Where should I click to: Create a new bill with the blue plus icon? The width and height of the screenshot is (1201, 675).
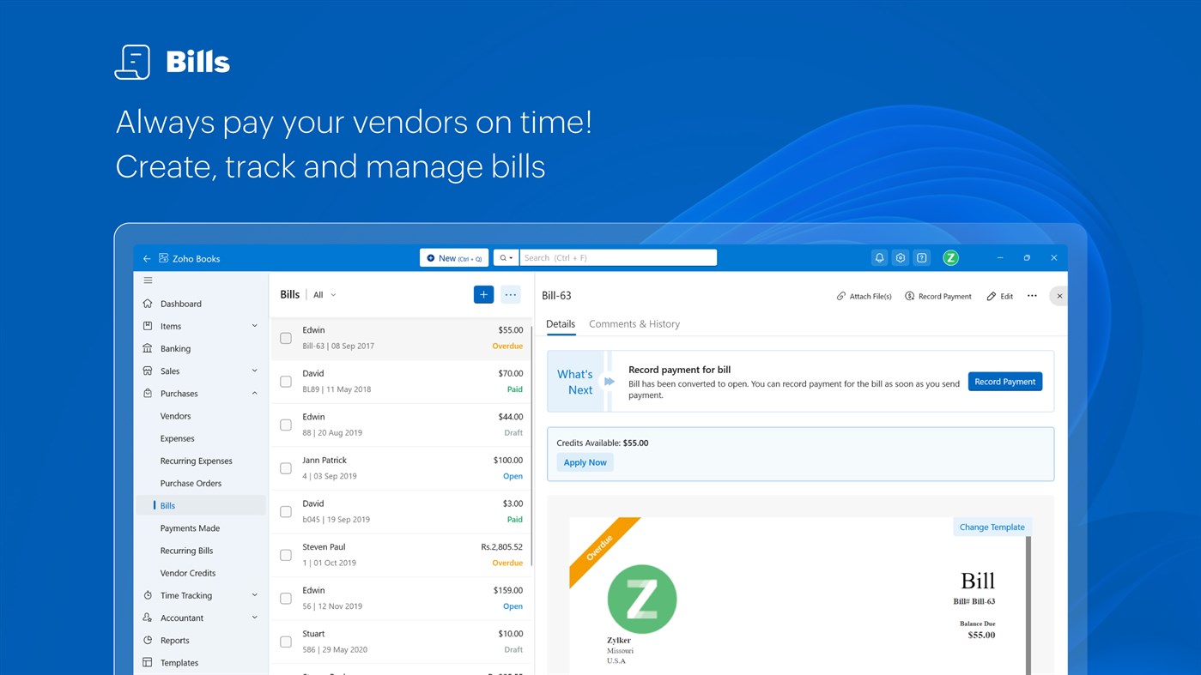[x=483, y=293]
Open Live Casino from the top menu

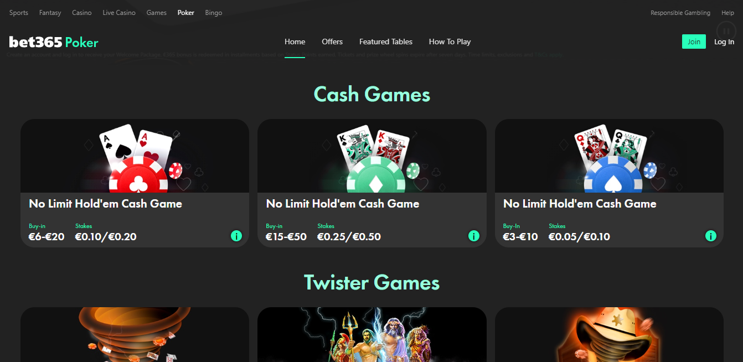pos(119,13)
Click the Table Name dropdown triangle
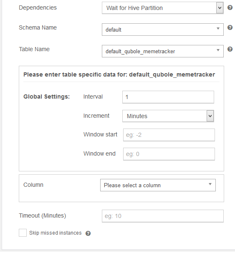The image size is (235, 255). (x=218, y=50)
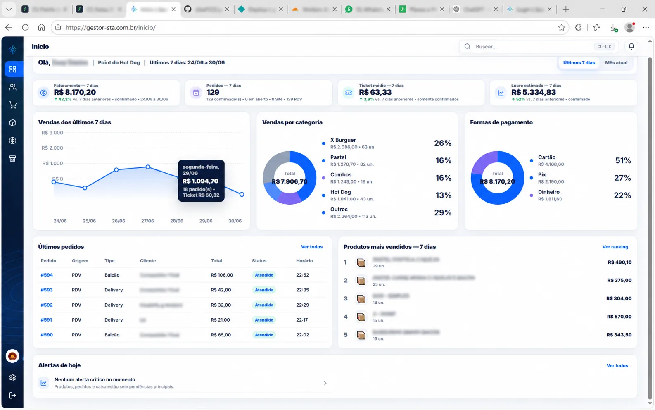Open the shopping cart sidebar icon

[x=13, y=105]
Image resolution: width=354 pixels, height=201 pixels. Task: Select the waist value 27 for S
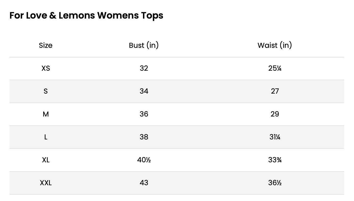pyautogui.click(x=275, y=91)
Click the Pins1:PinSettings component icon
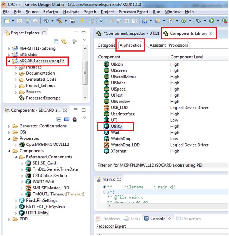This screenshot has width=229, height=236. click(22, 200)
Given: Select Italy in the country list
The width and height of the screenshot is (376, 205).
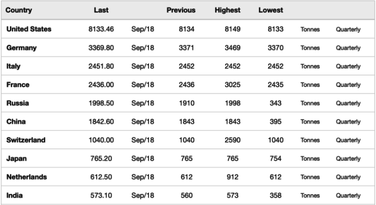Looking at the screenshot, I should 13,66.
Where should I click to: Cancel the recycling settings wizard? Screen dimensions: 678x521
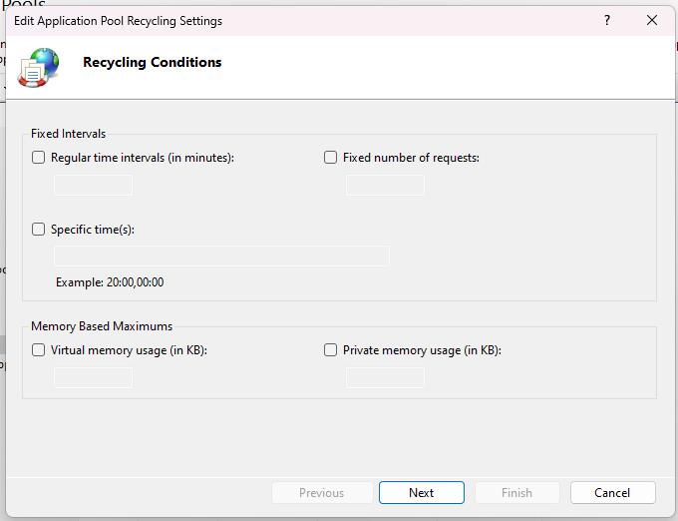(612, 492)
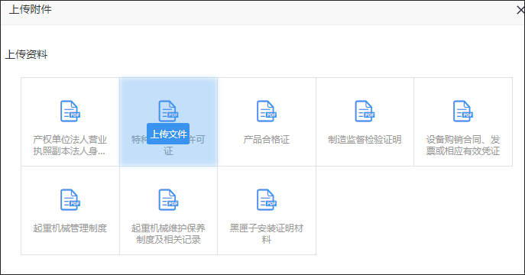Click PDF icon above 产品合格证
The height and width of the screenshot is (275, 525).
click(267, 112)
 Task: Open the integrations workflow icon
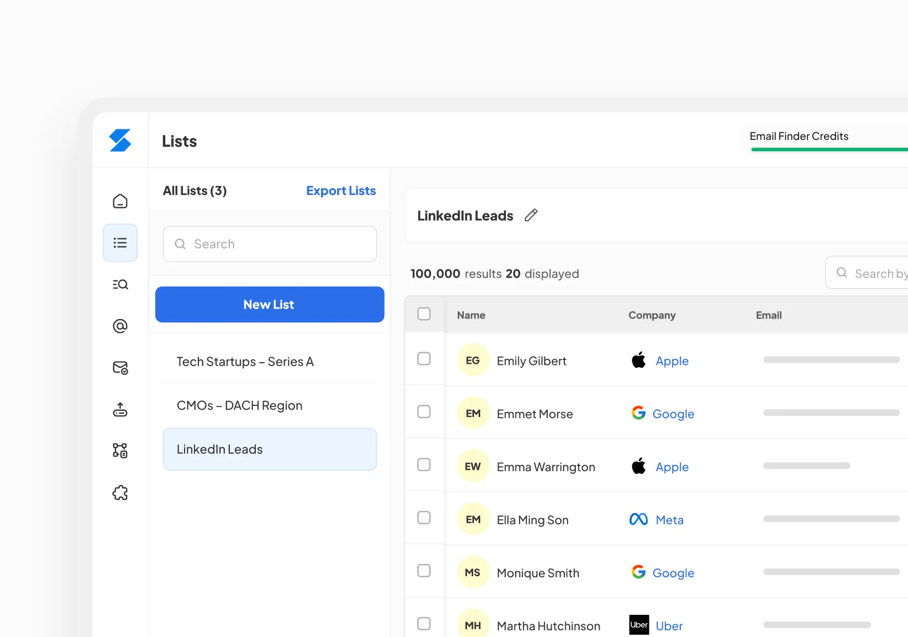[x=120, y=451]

==

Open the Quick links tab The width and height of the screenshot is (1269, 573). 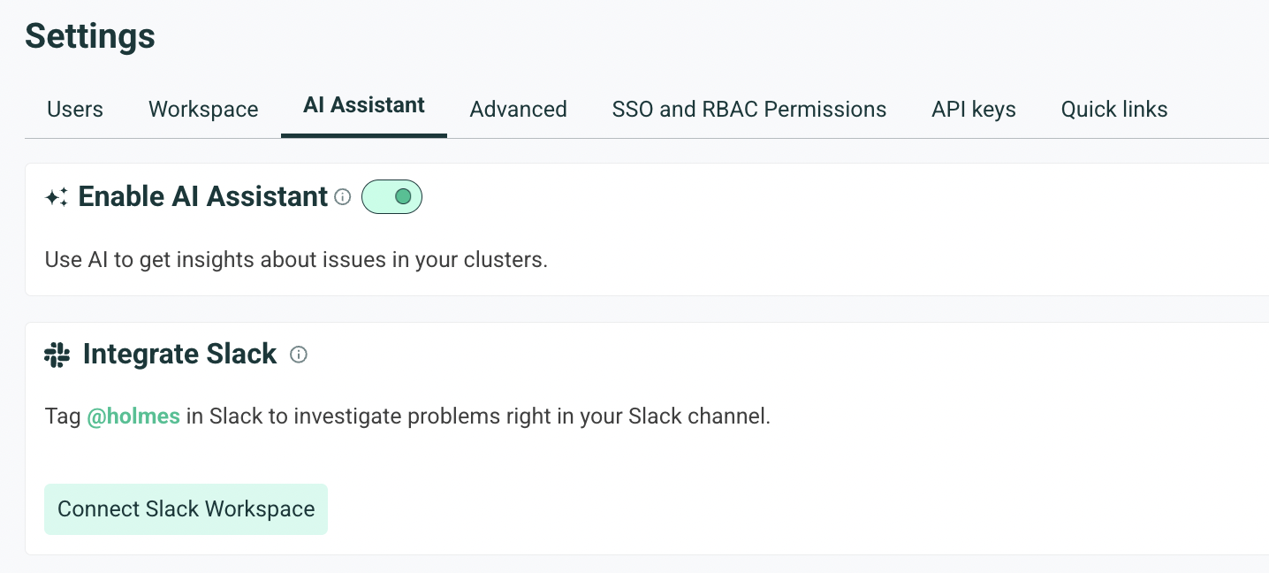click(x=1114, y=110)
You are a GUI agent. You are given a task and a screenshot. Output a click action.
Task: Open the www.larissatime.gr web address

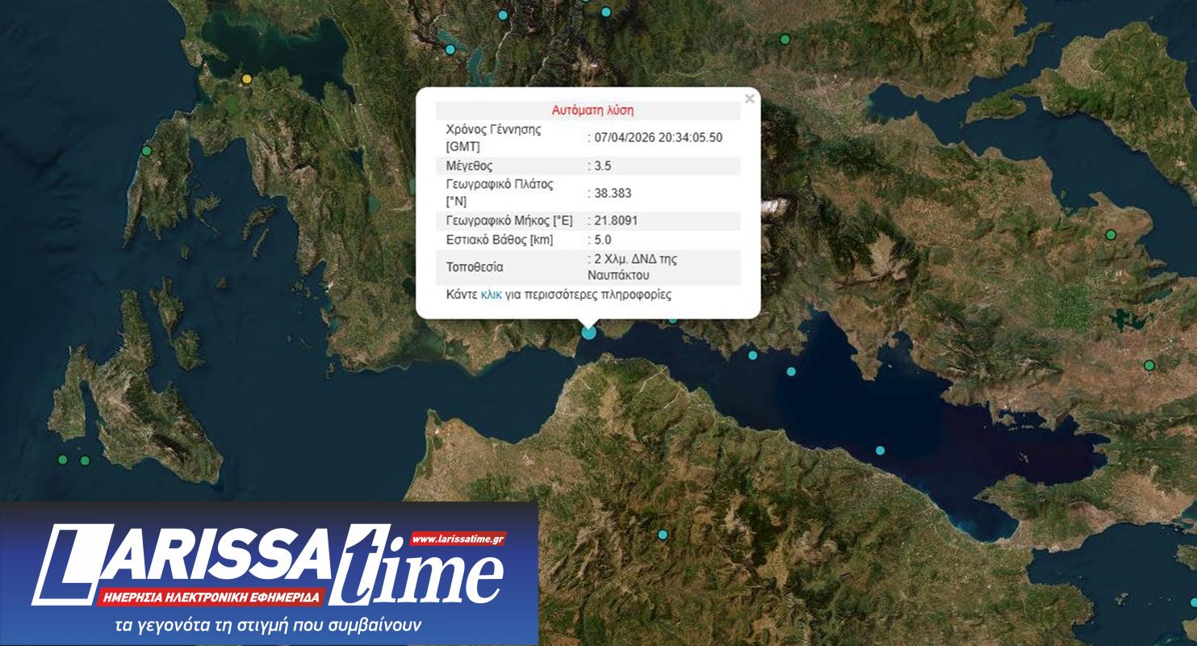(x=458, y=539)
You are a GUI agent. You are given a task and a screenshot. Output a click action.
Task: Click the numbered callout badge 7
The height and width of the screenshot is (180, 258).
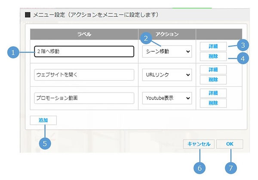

_TO DO_. Please give back exactly the lines of the listing above that run from the one containing "Task: Click the numbered callout badge 7" through the one containing "The height and width of the screenshot is (180, 258).", and only those.

_YOUR SOLUTION_.
Task: Click the numbered callout badge 7
The height and width of the screenshot is (180, 258).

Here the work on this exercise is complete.